The pre-termination negotiations rule for unfair dismissal claims

Since July 2013 pre-termination negotiations have been inadmissible in ordinary unfair dismissal claims where the discussions took place with a view to the employment being terminated on terms agreed between the employer and the employee (‘the pre-termination negotiations rule’). This is the position regardless of whether or not there is an existing dispute. However, if there has been ‘improper behaviour’ (e.g. harassment, bullying; discrimination; putting undue pressure on an employee), the rule will only apply to the extent the tribunal considers just. This could mean full or partial disclosure of the details of the settlement negotiations.

The without prejudice and pre-termination negotiations rules can run alongside each other. They were both considered in the recent case of Faithorn Farrell Timms v Bailey (as only some of the discussions took place after there was a dispute between the parties). It was the first time that the Employment Appeal Tribunal had ruled on the operation of the pre-termination negotiations rule for unfair dismissal claims.

The facts

Mrs Bailey was employed as a secretary in a surveyors’ firm until she resigned in February 2015 after it was made clear that she could no longer continue to work part-time. Before leaving she initiated discussions about a settlement agreement. In January she and her employer exchanged without prejudice correspondence about possible settlement terms. Mrs Bailey then sent a grievance letter ‘in open correspondence’ (i.e. expressly stated not to be without prejudice). Her employer’s replies were, however, expressed to be without prejudice. Mrs Bailey stated that she did not accept that the discussion was privileged. Ultimately agreement could not be reached and she raised claims of unfair constructive dismissal and sex discrimination.

The ET1 referred to the settlement discussions. The ET3 did not object and, in fact, referred to the same material. The question of admissibility of the settlement discussions was, however, raised at the tribunal hearing.

The decision

The EAT decided that the without prejudice rule did not apply as it had been waived. This was because Mrs Bailey’s employers had failed to object to the evidence raised in the ET1 and had referred to the settlement discussions in their ET3.

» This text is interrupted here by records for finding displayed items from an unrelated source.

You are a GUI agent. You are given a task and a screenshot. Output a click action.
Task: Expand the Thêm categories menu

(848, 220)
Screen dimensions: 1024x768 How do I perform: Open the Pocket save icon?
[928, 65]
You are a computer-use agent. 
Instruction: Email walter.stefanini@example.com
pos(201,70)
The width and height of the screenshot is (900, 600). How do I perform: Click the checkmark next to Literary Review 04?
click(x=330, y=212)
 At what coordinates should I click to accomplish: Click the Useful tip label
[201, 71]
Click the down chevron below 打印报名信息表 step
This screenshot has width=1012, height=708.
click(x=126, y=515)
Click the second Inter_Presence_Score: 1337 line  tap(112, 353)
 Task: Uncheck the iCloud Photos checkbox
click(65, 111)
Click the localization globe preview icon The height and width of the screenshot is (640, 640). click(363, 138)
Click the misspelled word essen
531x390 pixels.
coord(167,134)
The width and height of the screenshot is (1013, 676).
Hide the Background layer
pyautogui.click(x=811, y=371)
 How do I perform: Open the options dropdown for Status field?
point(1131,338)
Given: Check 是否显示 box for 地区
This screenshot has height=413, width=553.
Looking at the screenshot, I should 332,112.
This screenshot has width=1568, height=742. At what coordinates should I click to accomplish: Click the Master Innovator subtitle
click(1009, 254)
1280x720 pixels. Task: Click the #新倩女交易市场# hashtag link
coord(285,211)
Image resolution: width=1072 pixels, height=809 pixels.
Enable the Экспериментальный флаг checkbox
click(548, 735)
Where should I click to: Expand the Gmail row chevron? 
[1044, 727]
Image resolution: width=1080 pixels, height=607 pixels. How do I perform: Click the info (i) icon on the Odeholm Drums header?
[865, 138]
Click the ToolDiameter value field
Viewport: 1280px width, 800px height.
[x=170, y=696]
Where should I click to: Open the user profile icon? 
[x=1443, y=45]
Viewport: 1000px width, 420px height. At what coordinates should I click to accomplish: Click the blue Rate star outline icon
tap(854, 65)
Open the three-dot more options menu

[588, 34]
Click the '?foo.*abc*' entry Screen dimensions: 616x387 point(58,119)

It is not possible, however, to waive the pre-termination negotiations rule for unfair dismissal claims. Therefore, the case was sent back to the employment tribunal to decide whether the settlement discussions were protected from disclosure. As part of this, the tribunal will have to decide whether there had been improper behaviour (Mrs Bailey alleges that she had been threatened with disciplinary sanction and subjected to bullying and discrimination). If there was, it could order that some evidence about the settlement offer and discussions should be allowed to be heard during the unfair dismissal proceedings.

Interestingly, the EAT highlighted the fact that the pre-termination negotiations rule can apply to both the mere fact that a settlement offer was made / discussions took place as well as the content of any offer / discussion. Also, the rule can apply to internal discussions between management and HR, in addition to the negotiations between the employer and employee. This potentially widens the scope of what can be treated as off the record discussions.

In practice

There are some practical steps you can take to help ensure that settlement discussions are off the record and cannot be relied on by an employee raising a tribunal claim, such as:

  • Prepare by gathering all relevant information and deciding on the reasons for and terms of the settlement offer;
  • State that all meetings and correspondence are confidential and without prejudice. You could also specifically state that it is your intention that the offer / discussions would not be admissible in any unfair dismissal claim. This will not necessarily mean that a court or tribunal will agree that discussions and correspondence are off the record but it can be useful evidence of your intentions and might act as a deterrent to some employees;
  • Meet with the employee, giving them a reasonable period of time to consider your proposals – be prepared for a period of negotiation;
  • Give reasons for your position and present options to the employee;
  • Be careful what you say. Don’t put pressure on the employee to accept your terms and don’t make any incriminating or discriminatory admissions or comments.